What to do:
Write each line exactly, from the line that holds "504.322.1220 (1261, 1294)" through the final line of the material, and no other line.

Source records:

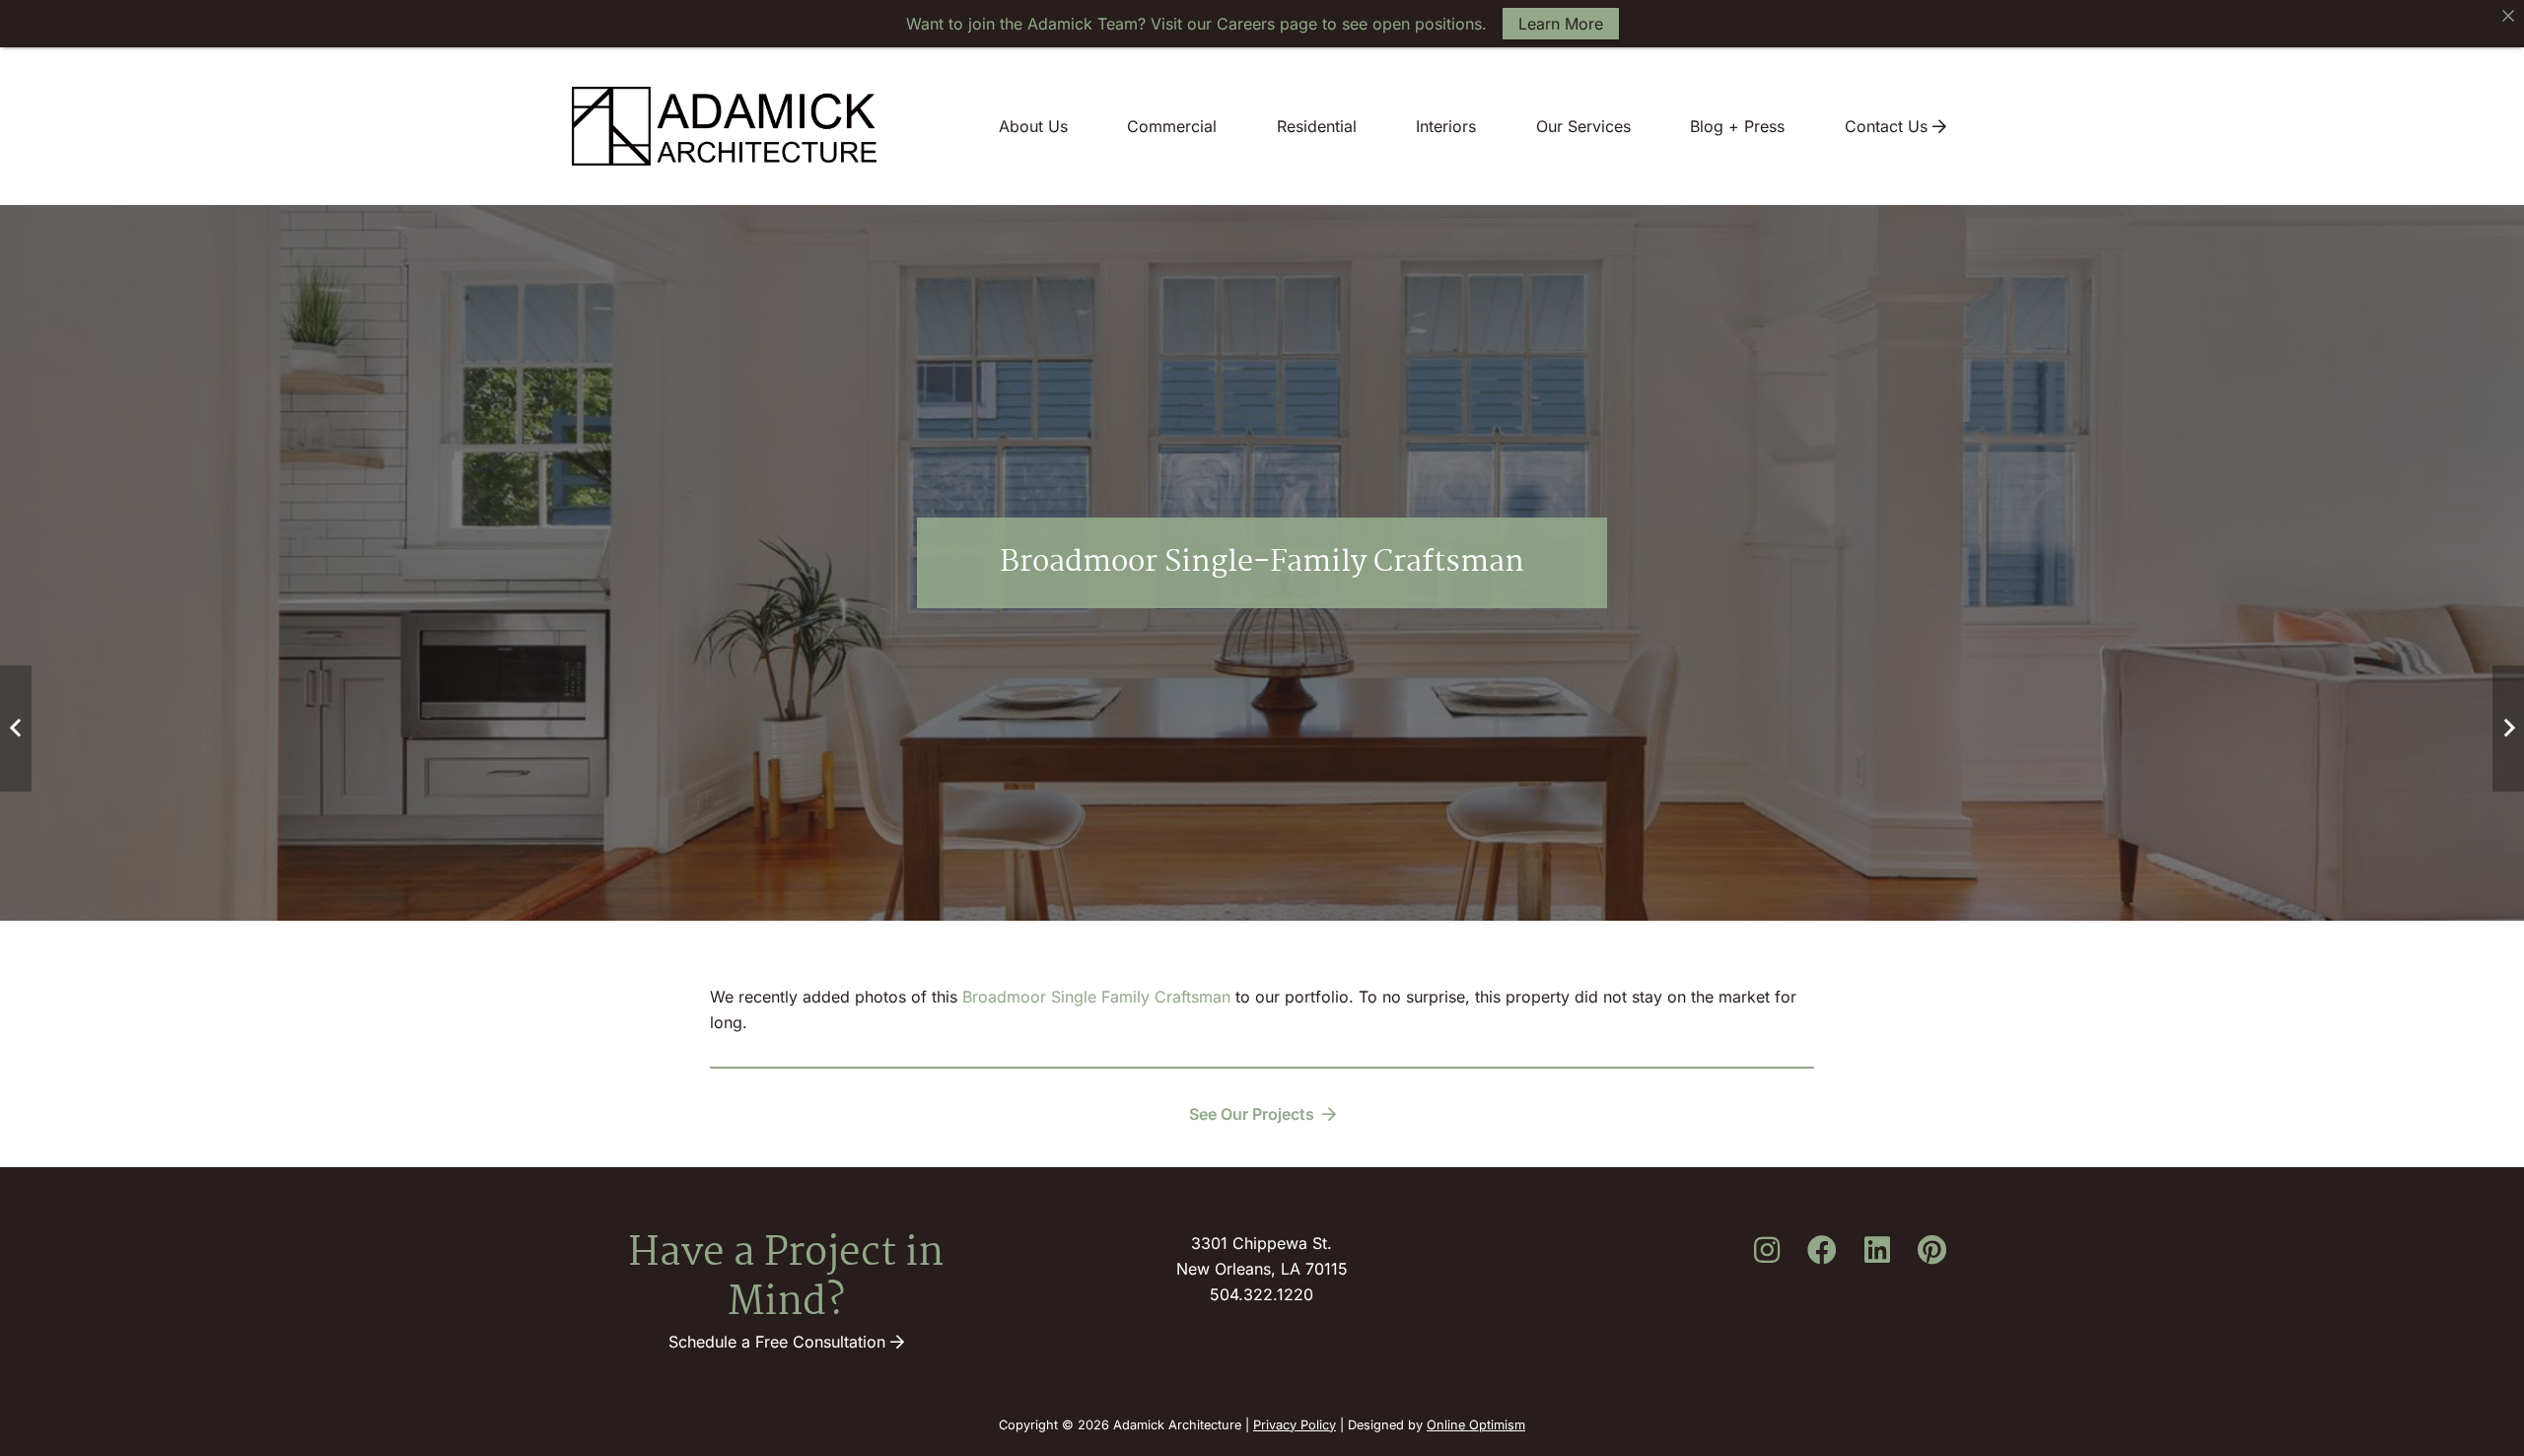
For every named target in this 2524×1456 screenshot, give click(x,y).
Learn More (1560, 24)
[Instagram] (1767, 1250)
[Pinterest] (1932, 1250)
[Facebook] (1822, 1250)
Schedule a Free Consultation (779, 1342)
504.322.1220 (1261, 1294)
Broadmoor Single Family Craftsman (1096, 996)
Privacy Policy (1294, 1425)
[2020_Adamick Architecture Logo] (724, 126)
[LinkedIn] (1877, 1250)
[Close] (2508, 16)
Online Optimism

Response for this exercise:
504.322.1220 (1261, 1294)
Broadmoor Single Family Craftsman (1096, 996)
Privacy Policy (1294, 1425)
[2020_Adamick Architecture Logo] (724, 126)
[LinkedIn] (1877, 1250)
[Close] (2508, 16)
Online Optimism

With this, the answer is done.